Extraordinary 500-Year-Old Library Catalogue Reveals Books Lost to Time

From The Guardian:

It sounds like something from Carlos Ruiz Zafón’s The Shadow of the Wind and his The Cemetery of Forgotten Books: a huge volume containing thousands of summaries of books from 500 years ago, many of which no longer exist. But the real deal has been found in Copenhagen, where it has lain untouched for more than 350 years.

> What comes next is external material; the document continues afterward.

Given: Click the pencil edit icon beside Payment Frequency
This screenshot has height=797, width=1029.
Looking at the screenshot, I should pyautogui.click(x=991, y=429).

The Libro de los Epítomes manuscript, which is more than a foot thick, contains more than 2,000 pages and summaries from the library of Hernando Colón, the illegitimate son of Christopher Columbus who made it his life’s work to create the biggest library the world had ever known in the early part of the 16th century. Running to around 15,000 volumes, the library was put together during Colón’s extensive travels. Today, only around a quarter of the books in the collection survive and have been housed in Seville Cathedral since 1552.

. . . .

“It’s a discovery of immense importance, not only because it contains so much information about how people read 500 years ago, but also, because it contains summaries of books that no longer exist, lost in every other form than these summaries,” said Wilson-Lee. “The idea that this object which was so central to this extraordinary early 16th-century project and which one always thought of with this great sense of loss, of what could have been if this had been preserved, for it then to just show up in Copenhagen perfectly preserved, at least 350 years after its last mention in Spain …”

The manuscript was found in the collection of Árni Magnússon, an Icelandic scholar born in 1663, who donated his books to the University of Copenhagen on his death in 1730. The majority of the some 3,000 items are in Icelandic or Scandinavian languages, with only around 20 Spanish manuscripts, which is probably why the Libro de los Epítomes went unnoticed for hundreds of years.

Link to the rest at The Guardian

1 thought on “Extraordinary 500-Year-Old Library Catalogue Reveals Books Lost to Time”

  1. I wonder what’s usable from way back; maybe some drama and philosophy, and the satisfaction of scientific and artistic curiosity, but it’s hard to believe (says a rationalist) that there will be much actually useful.

    My brain always says, “How interesting!” but never follows up by actually going to look at contents.

    I have the idea that going through masses of old stuff takes masses of time, and is a suitable pursuit mostly for the younger.

    There is SO much out there I’m theoretically interested in, and I can keep track of so little of it. My failings, most likely.